Lo spettacolo, allestito dalla “Compagnia Pietro Lombardi & C.” e diretto da Augusto Angelini, un complesso che poteva essere annoverato fra quelli che avevano “aristocratizzato il genere dell’operetta”, colpì per l’eleganza scenica e recitativa, ebbe ottimi interpreti, ottima direzione orchestrale e prolungatissimi entusiastici applausi.
La ressa al botteghino fu tale che furono venduti perfino i posti destinati ai giornalisti che si videro costretti ad assistere allo spettacolo rimanendo in piedi! Al ritmo del valzer viennese l’amore della vedova Glavari e del Conte Danilo trionfò anche a Pesaro: le signore e le signorine presenti, al limite del cardiopalmo, avevano finalmente di che sognare!

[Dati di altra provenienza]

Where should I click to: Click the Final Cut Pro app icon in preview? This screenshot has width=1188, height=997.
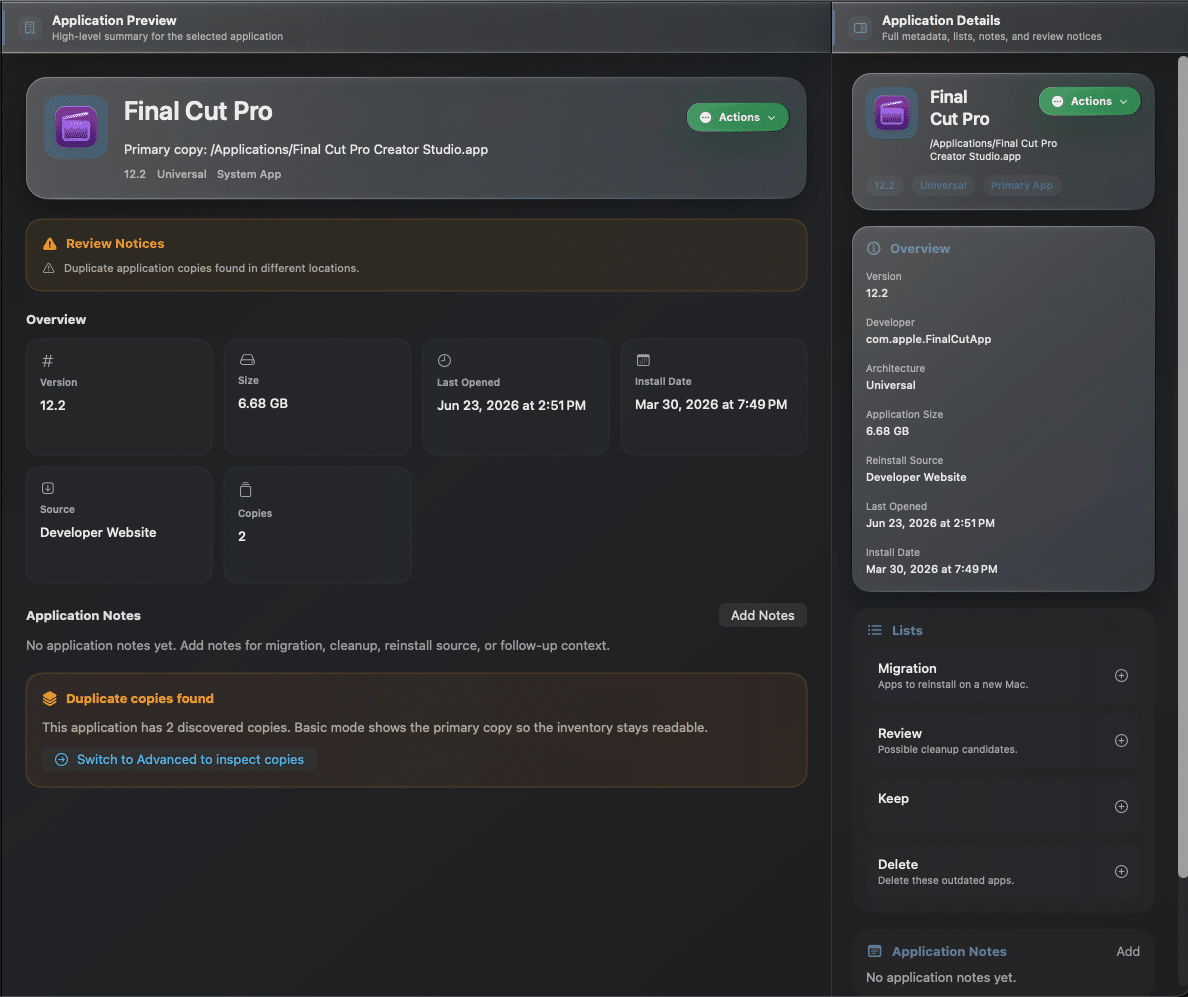click(x=76, y=127)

In un bradisismo di ricordi e di nostalgie, a distanza di più di mezzo secolo da questi avvenimenti, il pittore pesarese Achille Vildi, detto “Chilen” ripensando con struggenza a quel periodo ormai lontano, ne fa una storia dipinta, che si snoda in 27 quadri presentati a Pesaro, nella sala del Comune nel Dicembre del 1969 col titolo di “Vecchia Pesaro”: è la nostra piccola, dolcissima, minimale rappresentazione di “Belle Époque” con lo sfolgorio di tutte le luci all’ingresso del Teatro Rossini per le feste di Carnevale,
le gite da Muraglia alla marina col “Tram de Bucon”,

Caffè Gambrinus Vildi

è la Piazza Vittorio Emanuele con il Caffè Gambrinus dove si fermavano i signori con cappello e monocolo,


Saltimbanchi Vildi

è il “Viale dei Bagni” con i saltimbanchi, è la democratica piattaforma con la pista da ballo,

Villino Ruggeri di Vildi

è il Villino Ruggeri visto come in sogno; è la città prima della demolizione delle belle mura roveresche dove si giocava a palla al bracciale, è la città dei “personaggi”, delle curiosità e dei giochi infantili, ricordata da un bambino povero, irrequieto e curioso che aveva il dono della fantasia e della creatività.
Non si sa se i quadri di Vildi raccontino un miraggio o la realtà di un passato felice, certo è che nei primi anni del ‘900 anche Pesaro vive l’ebbrezza di avvenimenti nazionali: il passaggio del 1° Giro d’Italia in bicicletta, lo stupore misto a cosmico timore per il passaggio della cometa di Halley, l’atterrare del monoplano Bleriot di Gianni Widmer nella spiaggia di levante, le onoranze funebri per l’esploratore Antonio Cecchi morto a Zanzibar, fino all’arrivo casuale di un festeggiatissimo Guglielmo Marconi che si interessò anche del nostro porto e della stazione degli idrovolanti in corso di allestimento.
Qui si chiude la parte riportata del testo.